Tell us a bit about yourself, background and your current role
Hi, I’m Sarah Bolt. I’m the founder & CEO of Forth, a personalised biomarker profiling company working to help empower people to take control of their own health and be their personal best. Before Forth, I worked in marketing for 20+ years and developed a passion for healthcare 12 years ago after doing a masters in behaviour change.
Did you ever sit down and plan your career?
I wouldn’t say I have ever planned my career but rather planned my life in digestible ‘chunks’. We’re expected to start our career decisions when we’re still in school and most of us don’t tend to know where we want to end up, or the path to get there, unless we have a strong passion for something at an early age. The reality was that I didn’t know what I felt truly passionate about until my late 30s. At this point I took a long hard look at my life and assessed what I had achieved and what I wanted to do in the future. I realised that I wanted to work in something with much greater social impact, so I did a Masters in behaviour change and sought out roles within the healthcare sector. I didn’t know that I would end up starting my own business.
Have you faced any challenges along the way?
I’ve definitely faced challenges over the past twelve years, and many. However, the biggest challenge I’ve had to overcome was probably convincing investors to believe there was a demand for my product and vision. When I was first starting out, there were no other companies doing the same thing as us so it was a tough job demonstrating that there was a market at all. Plus, being a woman and seeking investment always brings additional challenges – a study by the Entrepreneurs Network in 2017 found that men were 86% more likely than women to be venture-capital funded, and 56% more likely than women to secure angel investment. This in itself is a major challenge.
What has been your biggest achievement to date?
Probably breaking the million pound sales barrier. When you cross that mark as a startup, it’s a huge deal. Although, in true startup style, we were too busy to actually celebrate this landmark.
What one thing do you believe has been a major factor in you achieving success?
It has to be my tenacity. I always try to never give up on what I’m working towards, whether that’s a personal goal or business goal. Breaking down goals into manageable phases and dealing with one at a time has helped me not to become too overwhelmed by the tasks ahead. Also surrounding myself with the right kind of people who can help and support you throughout the journey.
How do you feel about mentoring? Have you mentored anyone or are you someone’s mentee?
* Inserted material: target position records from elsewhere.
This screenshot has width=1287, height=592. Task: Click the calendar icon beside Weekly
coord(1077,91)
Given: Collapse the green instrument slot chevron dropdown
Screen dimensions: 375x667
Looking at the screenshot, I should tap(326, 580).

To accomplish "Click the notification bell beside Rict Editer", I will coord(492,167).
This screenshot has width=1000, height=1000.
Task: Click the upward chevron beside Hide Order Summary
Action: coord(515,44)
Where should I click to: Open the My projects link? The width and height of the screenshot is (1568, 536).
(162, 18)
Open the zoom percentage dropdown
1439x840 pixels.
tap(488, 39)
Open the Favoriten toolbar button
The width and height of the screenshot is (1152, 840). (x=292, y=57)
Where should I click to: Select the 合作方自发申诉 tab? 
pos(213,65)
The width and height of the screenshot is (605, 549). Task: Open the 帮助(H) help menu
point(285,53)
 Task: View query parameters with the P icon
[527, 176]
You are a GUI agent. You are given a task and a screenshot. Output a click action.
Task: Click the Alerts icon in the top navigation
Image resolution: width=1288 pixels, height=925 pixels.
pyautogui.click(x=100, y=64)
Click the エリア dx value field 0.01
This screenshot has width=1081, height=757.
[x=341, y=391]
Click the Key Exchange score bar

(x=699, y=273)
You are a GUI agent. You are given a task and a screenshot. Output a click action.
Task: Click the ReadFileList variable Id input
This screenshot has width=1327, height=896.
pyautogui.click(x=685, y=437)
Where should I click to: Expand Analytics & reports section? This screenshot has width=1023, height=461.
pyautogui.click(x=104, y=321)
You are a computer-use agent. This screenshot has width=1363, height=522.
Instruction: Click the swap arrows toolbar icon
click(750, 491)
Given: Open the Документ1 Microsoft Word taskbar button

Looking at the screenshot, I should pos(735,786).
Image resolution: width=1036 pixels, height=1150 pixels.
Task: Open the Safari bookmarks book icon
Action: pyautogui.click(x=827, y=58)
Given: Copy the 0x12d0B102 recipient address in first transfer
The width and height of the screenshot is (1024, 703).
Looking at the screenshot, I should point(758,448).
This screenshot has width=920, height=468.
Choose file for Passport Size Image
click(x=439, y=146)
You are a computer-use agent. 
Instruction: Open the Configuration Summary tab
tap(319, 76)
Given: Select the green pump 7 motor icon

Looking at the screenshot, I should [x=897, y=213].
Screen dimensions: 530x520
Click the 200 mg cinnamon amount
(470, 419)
Mentoring is so important. To be able to have someone who sits outside of the world you live in, with a clear outside perspective and no hidden agenda, is invaluable. I’m currently lucky enough to have Margaret Heffernan as a mentor who is the former CEO of five businesses and the writer of a number of books on business and effective leadership.
I also just started to mentor other women who are the early days of their start-up journey. It’s fantastic to be able to do this and try and steer them away from the mistakes I made in the early days.
If you could change one thing to accelerate the pace of change for Gender Equality, what would it be?
To scientifically enable men to have babies! Wouldn’t that be great. Seriously, shared parental leave is a big step forward but employees still need to see the value of women who have taken a break from their careers to have kids and harness the experience they bring.
If you could give one piece of advice to your younger self what would it be?
It would have to be to have more belief in yourself and your own ideas. For me confidence came with age and I wish I had more of it earlier in my career.
What is your next challenge and what are you hoping to achieve in the future?
The next challenge is launching our groundbreaking female hormone profile. It is a service that will reposition female hormones as more than just concerning fertility, and instead as the key to general wellbeing. Watch this space.